What are the main ideas behind hyperconvergence as an infrastructure model?
Data center infrastructure is constantly improving, but every so often a whole new way of thinking emerges. These new infrastructure paradigms are almost always birthed as a solution to pressing business needs which the existing technology is incapable of meeting. Hyperconvergence is one of these new ways of doing IT.
So, what is hyperconvergence? Fundamentally, hyperconvergence is a way of constructing private data centers that seeks to emulate public cloud consumption in terms of its operational simplicity, economic model, and scaling granularity. And it provides all of this, of course, without sacrificing the performance, reliability, and workload availability that businesses today rely on.
The Benefits of Hyperconverged Infrastructure
The most exciting benefits for adopters of hyperconverged infrastructure are the following:
Focus on the Workload: For too long, infrastructure policy and management have focused on the wrong constructs. Managing LUNs and hosts and clusters is old school. In the post-cloud era, the workload should be the focus. In the hyperconverged model, the application is the focus.
Data Efficiency: The nature of hyperconverged infrastructure lends itself well to a high degree of data reduction by way of deduplication and compression, which leads to more approachable requirements for storage capacity, network bandwidth, and IOPS requirements.
Elasticity: The beauty of the cloud is that if you need to scale out or in, you just click a few times and it’s done. Hyperconvergence focuses heavily on scaling easily, in bite-sized units; this model stands in stark contrast to the 3- or 5-year purchasing model of traditional IT.

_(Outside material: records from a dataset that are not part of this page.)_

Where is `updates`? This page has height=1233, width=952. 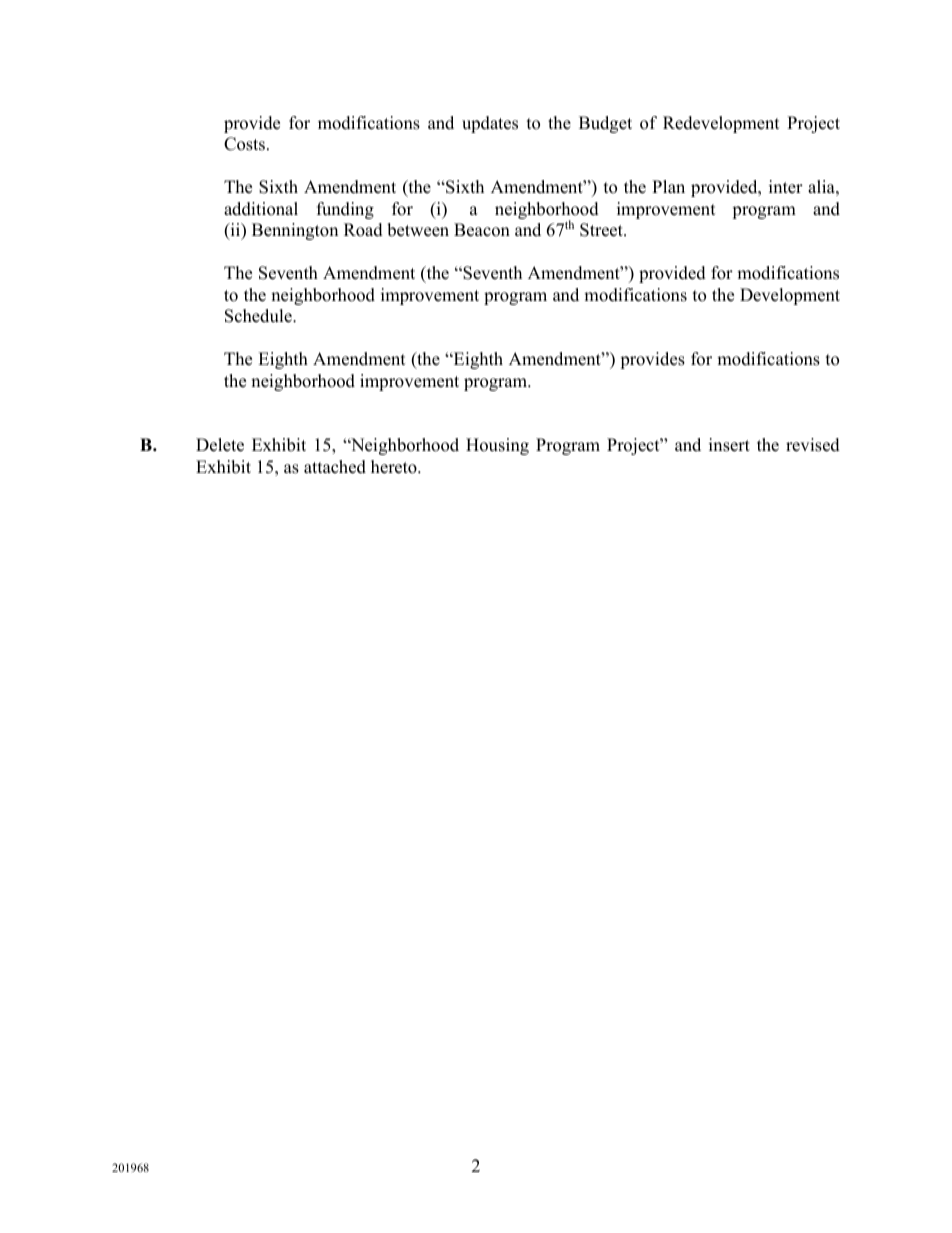
updates is located at coordinates (490, 124).
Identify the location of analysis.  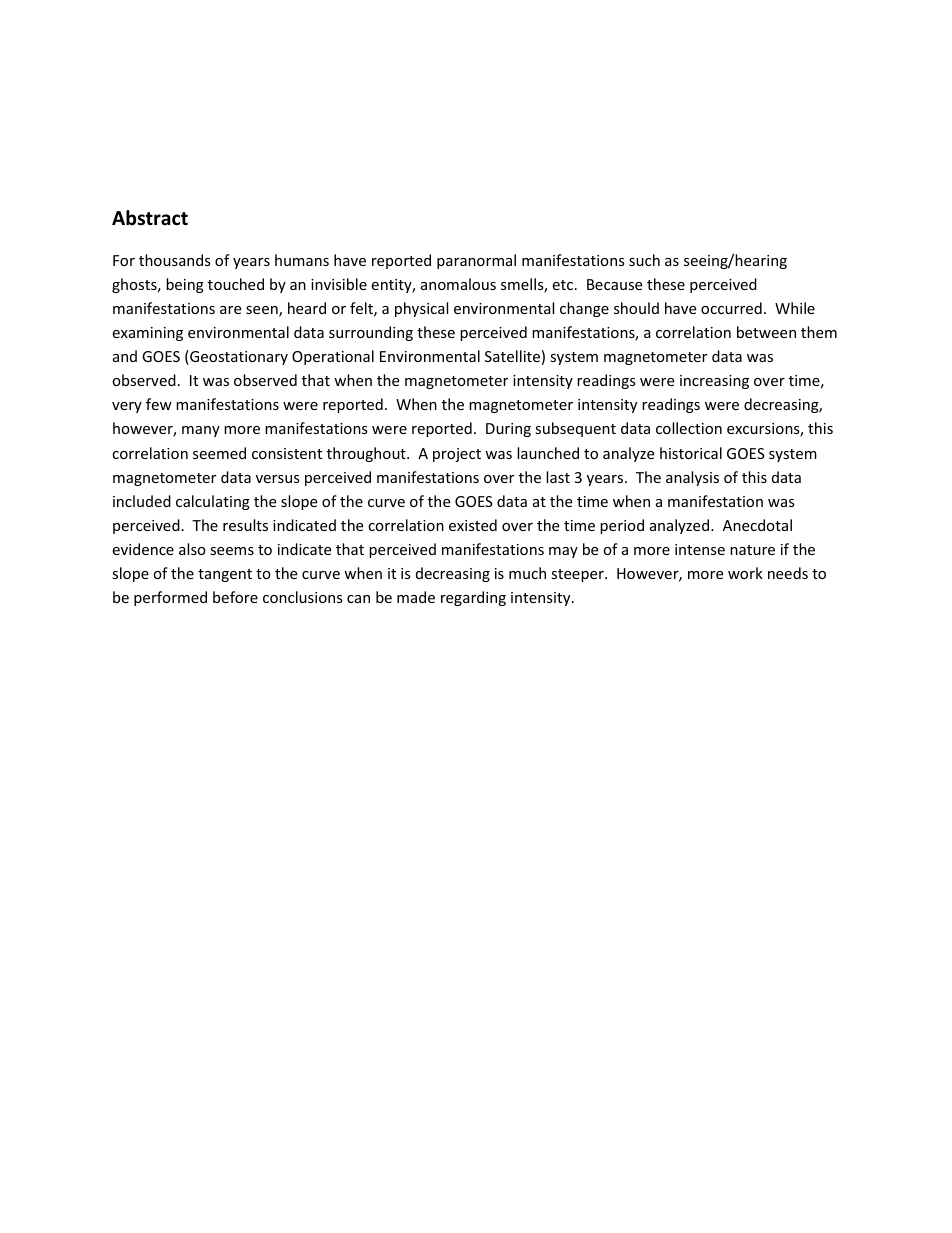
(692, 478).
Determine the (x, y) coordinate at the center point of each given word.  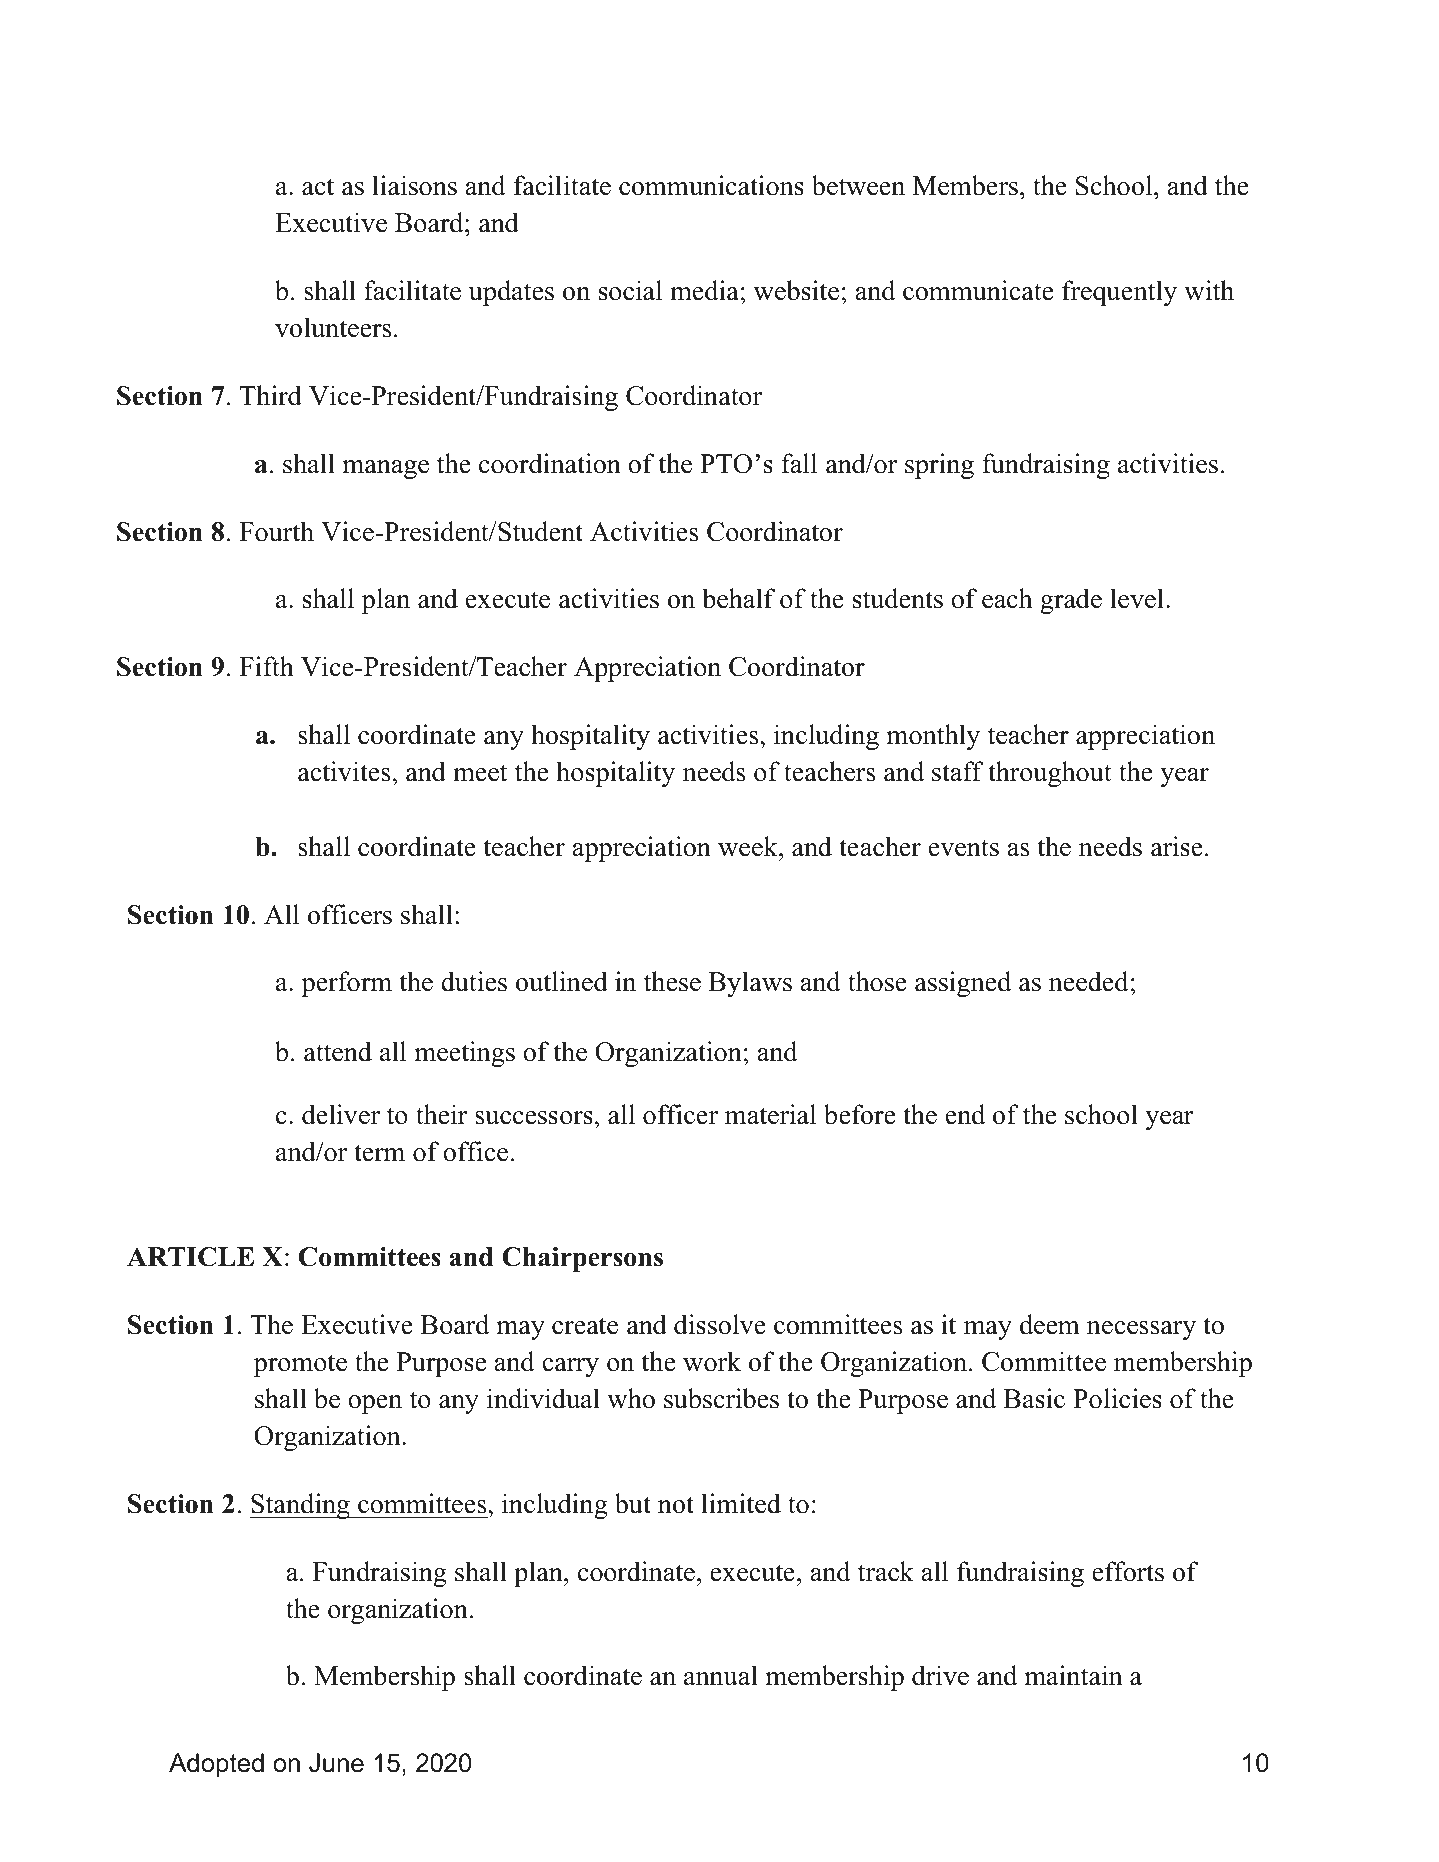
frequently (1119, 293)
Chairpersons (582, 1259)
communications (711, 185)
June (336, 1763)
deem (1050, 1324)
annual (721, 1675)
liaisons (414, 185)
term (379, 1153)
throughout (1050, 774)
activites (344, 771)
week (749, 846)
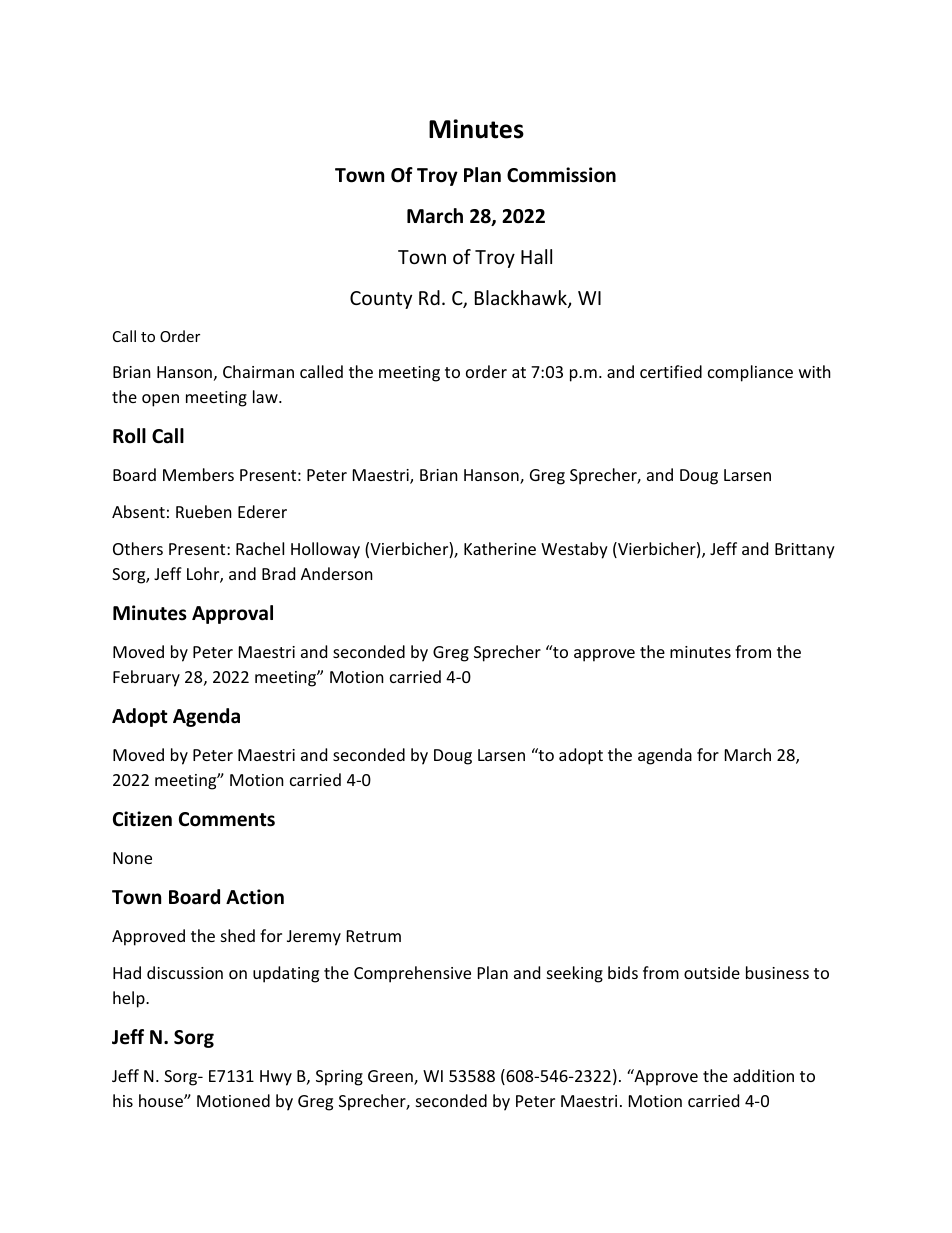 The width and height of the image is (952, 1233). I want to click on Approval, so click(232, 614).
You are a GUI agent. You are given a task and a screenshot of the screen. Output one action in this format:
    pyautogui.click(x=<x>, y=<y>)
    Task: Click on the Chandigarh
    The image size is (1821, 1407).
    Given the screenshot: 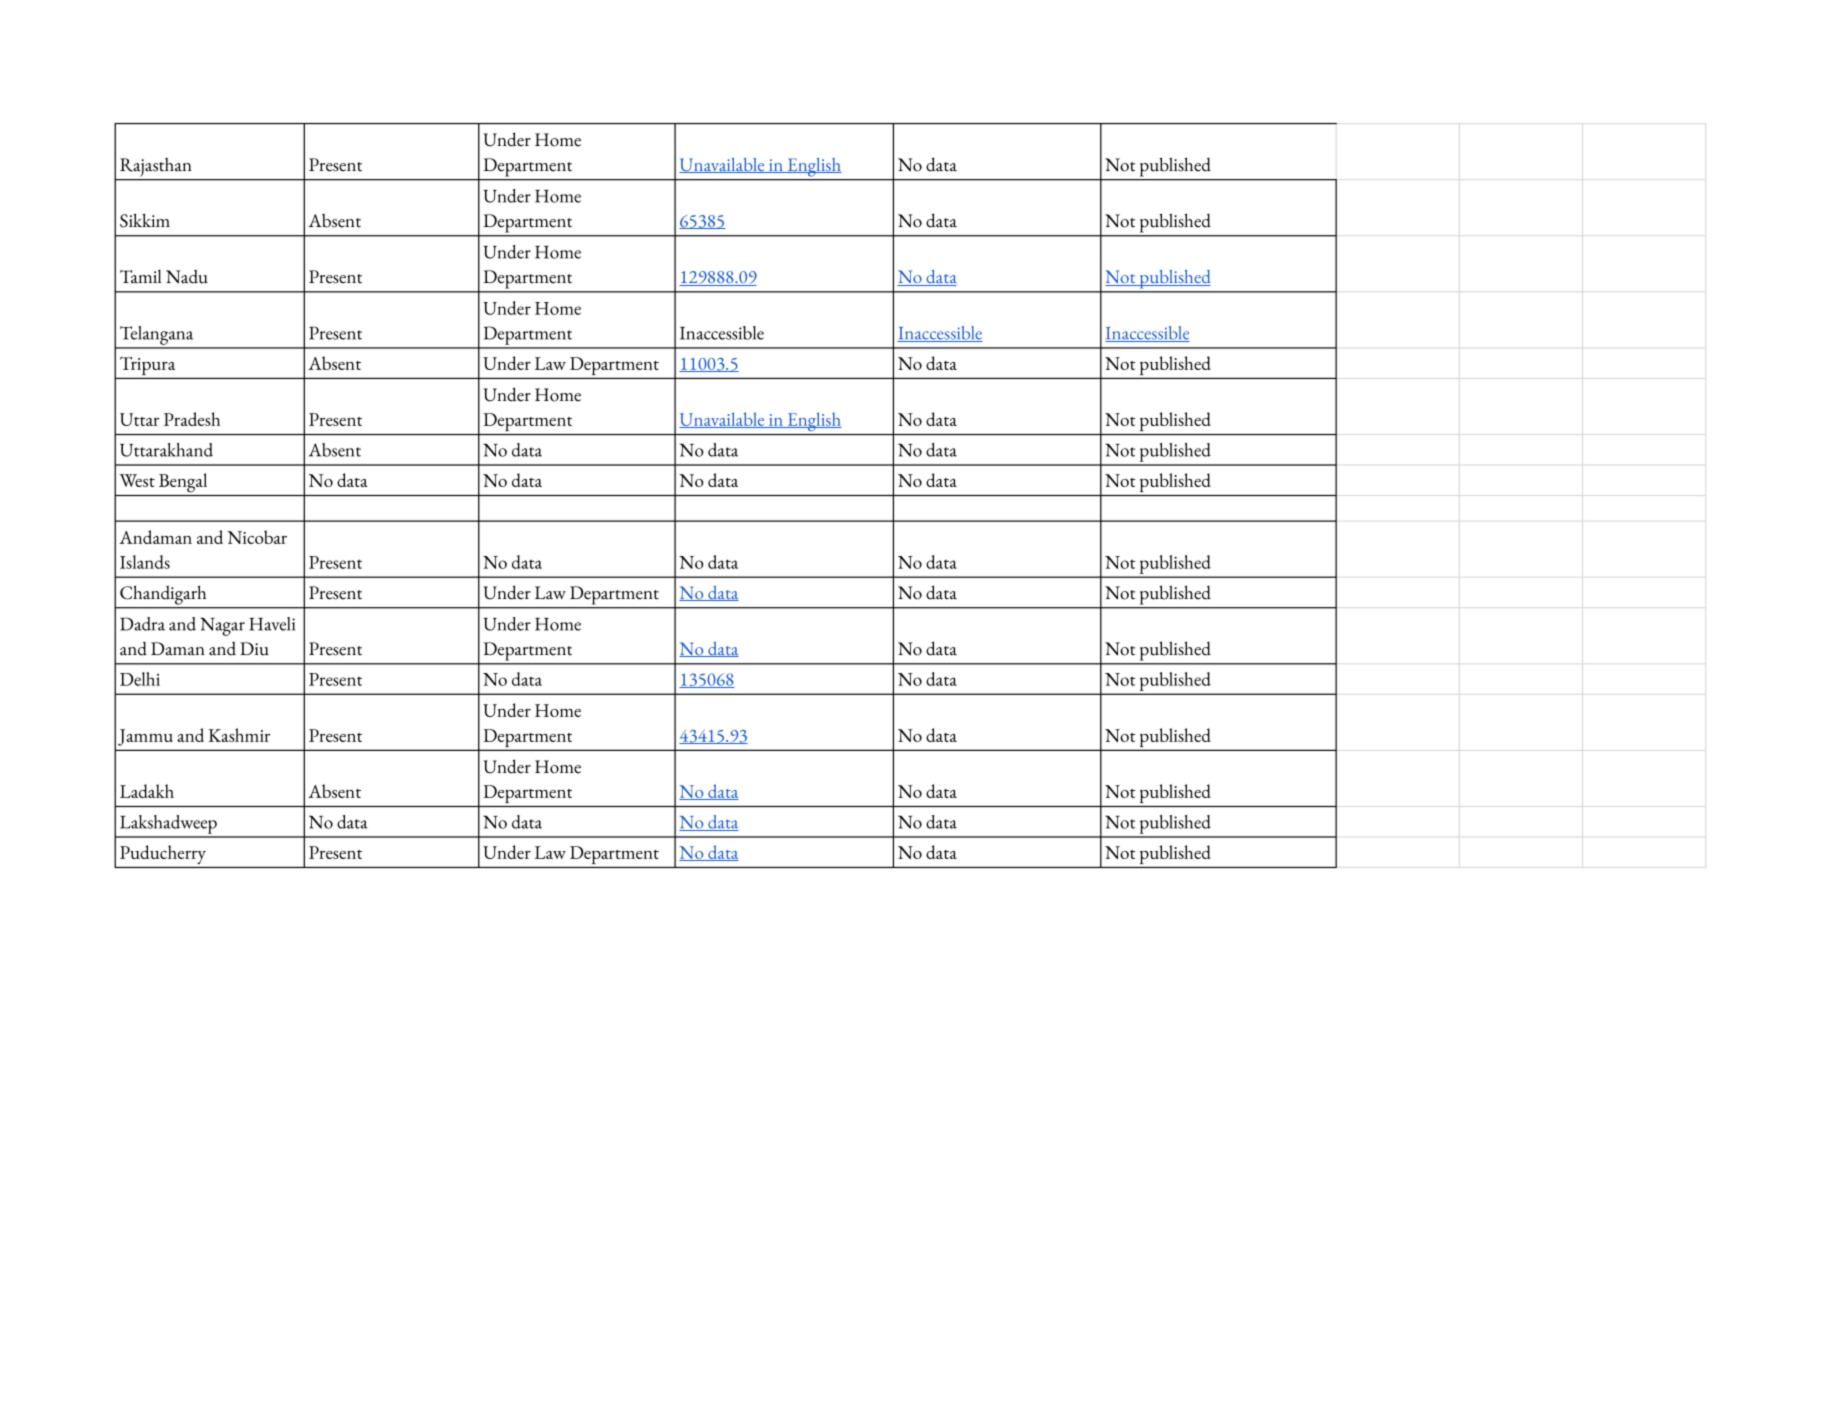 What is the action you would take?
    pyautogui.click(x=163, y=595)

Data Protection: Hyperconvergence is about simplifying and unifying infrastructure features. Rather than manage a separate backup and replication product, hyperconverged systems typically have this critical technology built right in.
It hasn’t been a short journey to get here. Before hyperconvergence came convergence. Although the converged infrastructure model didn’t take the idea quite as far as hyperconvergence has, it was a fantastic step in the right direction and has been foundational for executing on the vision of hyperconvergence as we see it today. Understanding a little bit about convergence with regard to the way it has informed hyperconvergence can inspire some appreciation for how things got to where they are today.
The Evolution of Converged to Hyperconverged
Convergence is a fancy word for a simple idea: the data center has become too complex and the plethora of vendor relationships has become burdensome to manage; therefore, a solution that removes some complexity and reduces the number of relationships would be welcomed. Several offerings emerged that essentially took known data center technologies like shared storage, virtualization, and networking and combined them into a single solution. The solution is based on enterprise-grade, best-in-class platforms and is pre-validated before it leaves the factory to ensure that everything is functioning properly. Once the order arrives at your data center, you literally roll the rack in, plug it in, and go.
The data center has become too complex and the plethora of vendor relationships has become burdensome to manage.
As helpful as convergence was, especially for huge companies like those in the Fortune 500, it was largely inapplicable to the mid-market and below because converged infrastructure orders are placed on the order of racks and rows and the buy in starts at hundreds of thousands of dollars. It’s easy to spec a small converged system that pushes into the 7-figure range. A more granular approach was needed for the rest of the market.
As well, the combination of existing technologies eased the procurement and deployment burden, but did nothing to address the ongoing operation complexity that plagued many organizations. To address that, an entirely new model was needed.
Hyperconvergence as an evolution of convergence addressed both of those challenges by rethinking all the services and hardware that make up a modern infrastructure and building what truly is a single solution out of those disparate parts. The result is a system that is a whole new kind of simple, which leads to operational efficiencies and a reduction in OPEX spending because the same number of personnel can accomplish more than they previously could thanks to the simplicity. Adopters also see CAPEX savings in that the initial purchase can be as small as a couple of servers (as opposed to an entire rack packed full of gear). As the infrastructure expands and more resources are needed, businesses buy only what they currently need.